Yes. The IRS currently classifies cryptocurrency (like Bitcoin or Ethereum) as property, not currency. Therefore, it is treated as a capital asset. If you hold highly appreciated crypto until your death, your heirs will receive a full step-up in basis to the market value of the coin on your date of death. [IRS Notice 2014-21]

What happens if the asset went down in value? Is there a “step-down”?

Yes. Section 1014 works in both directions. If you buy a stock for $500,000 and it is only worth $200,000 when you die, your heirs inherit a “stepped-down” basis of $200,000. They cannot sell the stock and claim the $300,000 capital loss. To capture the loss, you must sell the depreciated asset while you are still alive. [IRS Pub. 550]

Do my heirs have to pay income tax on the inheritance itself?

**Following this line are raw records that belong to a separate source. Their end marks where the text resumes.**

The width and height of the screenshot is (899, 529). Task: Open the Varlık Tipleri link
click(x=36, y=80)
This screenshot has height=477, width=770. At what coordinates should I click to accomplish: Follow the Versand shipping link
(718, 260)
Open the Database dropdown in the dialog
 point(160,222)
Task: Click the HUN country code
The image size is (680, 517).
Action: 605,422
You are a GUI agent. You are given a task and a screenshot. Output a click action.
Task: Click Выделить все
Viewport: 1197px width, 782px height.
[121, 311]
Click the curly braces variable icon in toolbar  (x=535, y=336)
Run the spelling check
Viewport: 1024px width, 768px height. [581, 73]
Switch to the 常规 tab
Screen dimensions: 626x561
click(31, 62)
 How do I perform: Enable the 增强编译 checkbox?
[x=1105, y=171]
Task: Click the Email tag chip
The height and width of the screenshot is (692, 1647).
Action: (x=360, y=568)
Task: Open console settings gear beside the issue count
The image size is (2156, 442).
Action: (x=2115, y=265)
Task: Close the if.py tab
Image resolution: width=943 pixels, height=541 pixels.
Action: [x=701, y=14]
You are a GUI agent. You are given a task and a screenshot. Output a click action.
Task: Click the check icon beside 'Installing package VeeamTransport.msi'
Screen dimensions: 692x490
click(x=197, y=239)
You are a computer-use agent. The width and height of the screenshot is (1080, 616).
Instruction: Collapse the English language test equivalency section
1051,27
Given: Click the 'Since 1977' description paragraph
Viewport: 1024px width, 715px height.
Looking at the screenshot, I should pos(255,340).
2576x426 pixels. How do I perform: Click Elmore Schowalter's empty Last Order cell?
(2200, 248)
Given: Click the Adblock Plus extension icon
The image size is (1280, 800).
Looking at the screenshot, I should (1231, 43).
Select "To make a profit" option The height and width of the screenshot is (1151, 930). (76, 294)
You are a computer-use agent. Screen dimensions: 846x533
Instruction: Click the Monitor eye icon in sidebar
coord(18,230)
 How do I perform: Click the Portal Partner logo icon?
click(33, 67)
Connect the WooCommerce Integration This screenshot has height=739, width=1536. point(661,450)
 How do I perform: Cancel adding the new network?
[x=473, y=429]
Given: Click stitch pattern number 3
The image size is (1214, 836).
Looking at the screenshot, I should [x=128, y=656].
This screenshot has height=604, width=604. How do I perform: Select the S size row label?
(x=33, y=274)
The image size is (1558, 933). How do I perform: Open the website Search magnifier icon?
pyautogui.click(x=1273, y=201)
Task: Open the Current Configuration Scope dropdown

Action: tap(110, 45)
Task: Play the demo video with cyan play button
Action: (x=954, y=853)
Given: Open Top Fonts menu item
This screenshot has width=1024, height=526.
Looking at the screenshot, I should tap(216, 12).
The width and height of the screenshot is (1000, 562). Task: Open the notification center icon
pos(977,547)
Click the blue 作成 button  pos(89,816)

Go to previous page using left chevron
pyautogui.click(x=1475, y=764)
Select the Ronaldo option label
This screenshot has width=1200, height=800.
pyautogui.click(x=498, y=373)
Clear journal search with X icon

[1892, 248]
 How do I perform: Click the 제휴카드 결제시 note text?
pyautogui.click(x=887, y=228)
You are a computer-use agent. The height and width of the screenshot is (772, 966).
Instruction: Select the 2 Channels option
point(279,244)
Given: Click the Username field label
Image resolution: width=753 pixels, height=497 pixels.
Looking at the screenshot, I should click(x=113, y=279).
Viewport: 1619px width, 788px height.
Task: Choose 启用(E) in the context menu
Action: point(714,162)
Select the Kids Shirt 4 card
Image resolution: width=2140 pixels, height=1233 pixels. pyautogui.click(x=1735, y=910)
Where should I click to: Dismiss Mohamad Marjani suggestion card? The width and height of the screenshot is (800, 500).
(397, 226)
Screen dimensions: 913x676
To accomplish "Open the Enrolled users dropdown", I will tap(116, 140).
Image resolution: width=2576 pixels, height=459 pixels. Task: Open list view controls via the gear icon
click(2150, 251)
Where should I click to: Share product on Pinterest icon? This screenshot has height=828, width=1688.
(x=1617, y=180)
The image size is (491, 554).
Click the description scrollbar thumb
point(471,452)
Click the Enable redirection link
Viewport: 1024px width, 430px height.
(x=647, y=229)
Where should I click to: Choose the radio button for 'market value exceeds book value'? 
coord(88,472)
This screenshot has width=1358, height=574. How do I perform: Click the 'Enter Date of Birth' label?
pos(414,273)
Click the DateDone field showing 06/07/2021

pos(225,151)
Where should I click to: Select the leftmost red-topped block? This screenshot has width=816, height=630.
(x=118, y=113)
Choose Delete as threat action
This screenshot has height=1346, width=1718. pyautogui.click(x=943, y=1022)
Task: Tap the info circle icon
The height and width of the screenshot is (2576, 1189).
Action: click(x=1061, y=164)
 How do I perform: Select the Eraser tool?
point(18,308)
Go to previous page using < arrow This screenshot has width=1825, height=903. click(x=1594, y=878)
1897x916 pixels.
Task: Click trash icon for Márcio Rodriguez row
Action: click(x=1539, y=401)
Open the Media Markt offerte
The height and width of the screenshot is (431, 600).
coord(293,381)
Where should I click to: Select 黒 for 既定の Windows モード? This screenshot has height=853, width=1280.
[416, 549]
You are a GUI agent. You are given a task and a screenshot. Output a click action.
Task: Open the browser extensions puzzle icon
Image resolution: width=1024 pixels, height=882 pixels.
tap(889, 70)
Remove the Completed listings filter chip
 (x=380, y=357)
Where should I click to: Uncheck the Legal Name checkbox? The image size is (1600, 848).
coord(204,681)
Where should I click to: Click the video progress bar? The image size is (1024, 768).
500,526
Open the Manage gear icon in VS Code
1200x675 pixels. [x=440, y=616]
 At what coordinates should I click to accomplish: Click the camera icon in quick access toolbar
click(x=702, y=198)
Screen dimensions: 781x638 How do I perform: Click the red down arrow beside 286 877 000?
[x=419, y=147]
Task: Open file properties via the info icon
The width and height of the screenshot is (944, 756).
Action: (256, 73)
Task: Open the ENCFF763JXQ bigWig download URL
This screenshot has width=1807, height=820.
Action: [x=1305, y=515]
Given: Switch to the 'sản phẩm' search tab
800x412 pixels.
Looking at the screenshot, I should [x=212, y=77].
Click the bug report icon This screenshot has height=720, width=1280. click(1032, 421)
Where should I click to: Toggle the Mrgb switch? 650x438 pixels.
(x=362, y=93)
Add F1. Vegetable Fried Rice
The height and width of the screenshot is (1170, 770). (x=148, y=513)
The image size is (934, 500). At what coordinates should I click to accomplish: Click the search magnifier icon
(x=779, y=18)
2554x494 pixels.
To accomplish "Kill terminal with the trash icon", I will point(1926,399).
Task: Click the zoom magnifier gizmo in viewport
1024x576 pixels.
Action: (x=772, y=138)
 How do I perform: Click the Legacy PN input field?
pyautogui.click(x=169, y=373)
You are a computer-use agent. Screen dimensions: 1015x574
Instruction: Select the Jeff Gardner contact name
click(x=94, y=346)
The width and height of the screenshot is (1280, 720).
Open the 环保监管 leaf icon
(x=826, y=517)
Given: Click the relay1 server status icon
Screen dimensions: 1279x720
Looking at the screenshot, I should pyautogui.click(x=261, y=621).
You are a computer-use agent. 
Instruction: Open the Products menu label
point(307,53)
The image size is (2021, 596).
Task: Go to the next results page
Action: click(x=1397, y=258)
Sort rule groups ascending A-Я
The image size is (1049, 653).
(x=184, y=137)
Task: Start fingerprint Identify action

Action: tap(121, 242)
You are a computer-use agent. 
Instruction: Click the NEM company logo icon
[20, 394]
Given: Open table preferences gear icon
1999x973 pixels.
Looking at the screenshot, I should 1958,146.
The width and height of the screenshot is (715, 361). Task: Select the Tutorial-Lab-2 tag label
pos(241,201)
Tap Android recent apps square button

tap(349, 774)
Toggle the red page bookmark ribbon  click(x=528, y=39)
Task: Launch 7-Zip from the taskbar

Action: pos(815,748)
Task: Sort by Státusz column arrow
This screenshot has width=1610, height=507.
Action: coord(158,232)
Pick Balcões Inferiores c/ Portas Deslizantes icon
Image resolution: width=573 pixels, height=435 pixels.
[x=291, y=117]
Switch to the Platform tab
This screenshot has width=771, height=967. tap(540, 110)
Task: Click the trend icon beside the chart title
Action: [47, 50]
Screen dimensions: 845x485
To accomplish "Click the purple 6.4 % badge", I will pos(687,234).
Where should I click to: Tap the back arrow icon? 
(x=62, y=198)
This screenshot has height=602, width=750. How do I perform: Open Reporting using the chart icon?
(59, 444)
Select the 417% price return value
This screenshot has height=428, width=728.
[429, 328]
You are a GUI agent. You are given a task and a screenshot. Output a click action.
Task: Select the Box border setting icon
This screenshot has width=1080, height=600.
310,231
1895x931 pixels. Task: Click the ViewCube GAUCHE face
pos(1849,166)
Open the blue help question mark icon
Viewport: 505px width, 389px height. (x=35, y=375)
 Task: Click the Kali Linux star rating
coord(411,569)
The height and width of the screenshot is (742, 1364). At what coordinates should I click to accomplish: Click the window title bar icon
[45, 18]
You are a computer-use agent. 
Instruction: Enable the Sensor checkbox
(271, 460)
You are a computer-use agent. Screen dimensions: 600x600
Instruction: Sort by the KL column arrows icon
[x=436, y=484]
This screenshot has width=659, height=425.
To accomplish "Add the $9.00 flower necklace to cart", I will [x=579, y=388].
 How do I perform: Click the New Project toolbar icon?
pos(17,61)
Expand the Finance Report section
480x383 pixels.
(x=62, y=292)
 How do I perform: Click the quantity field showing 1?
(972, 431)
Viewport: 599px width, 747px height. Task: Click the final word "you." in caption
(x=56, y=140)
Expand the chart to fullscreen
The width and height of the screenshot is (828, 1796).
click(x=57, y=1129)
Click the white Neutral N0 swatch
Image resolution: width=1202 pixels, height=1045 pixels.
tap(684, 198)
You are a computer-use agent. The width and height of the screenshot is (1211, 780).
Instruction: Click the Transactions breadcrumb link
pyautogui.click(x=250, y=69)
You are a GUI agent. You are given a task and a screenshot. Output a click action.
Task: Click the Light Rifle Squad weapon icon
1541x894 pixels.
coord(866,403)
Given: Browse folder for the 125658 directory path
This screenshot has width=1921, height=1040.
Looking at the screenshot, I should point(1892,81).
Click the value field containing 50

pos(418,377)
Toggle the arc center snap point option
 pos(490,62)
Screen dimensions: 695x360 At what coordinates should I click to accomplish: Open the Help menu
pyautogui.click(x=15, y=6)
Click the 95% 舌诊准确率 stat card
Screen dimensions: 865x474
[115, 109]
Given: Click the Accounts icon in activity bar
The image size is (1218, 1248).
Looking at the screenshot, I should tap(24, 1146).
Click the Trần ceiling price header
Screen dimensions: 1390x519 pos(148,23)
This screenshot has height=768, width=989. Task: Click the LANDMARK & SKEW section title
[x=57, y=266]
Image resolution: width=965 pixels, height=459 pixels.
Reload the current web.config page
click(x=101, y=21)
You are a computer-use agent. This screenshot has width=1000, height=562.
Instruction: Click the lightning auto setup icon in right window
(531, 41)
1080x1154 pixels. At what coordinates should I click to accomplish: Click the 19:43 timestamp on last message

Generally, no. Inheritances of capital assets (cash, real estate, standard brokerage accounts) are not considered taxable income to the recipient at the federal level. [IRC Sec. 102] The only taxes involved would be the federal estate tax (paid by the estate, not the heir) and potential capital gains taxes on any future appreciation *after* the date of death step-up.

Can an irrevocable trust ever get a step-up in basis?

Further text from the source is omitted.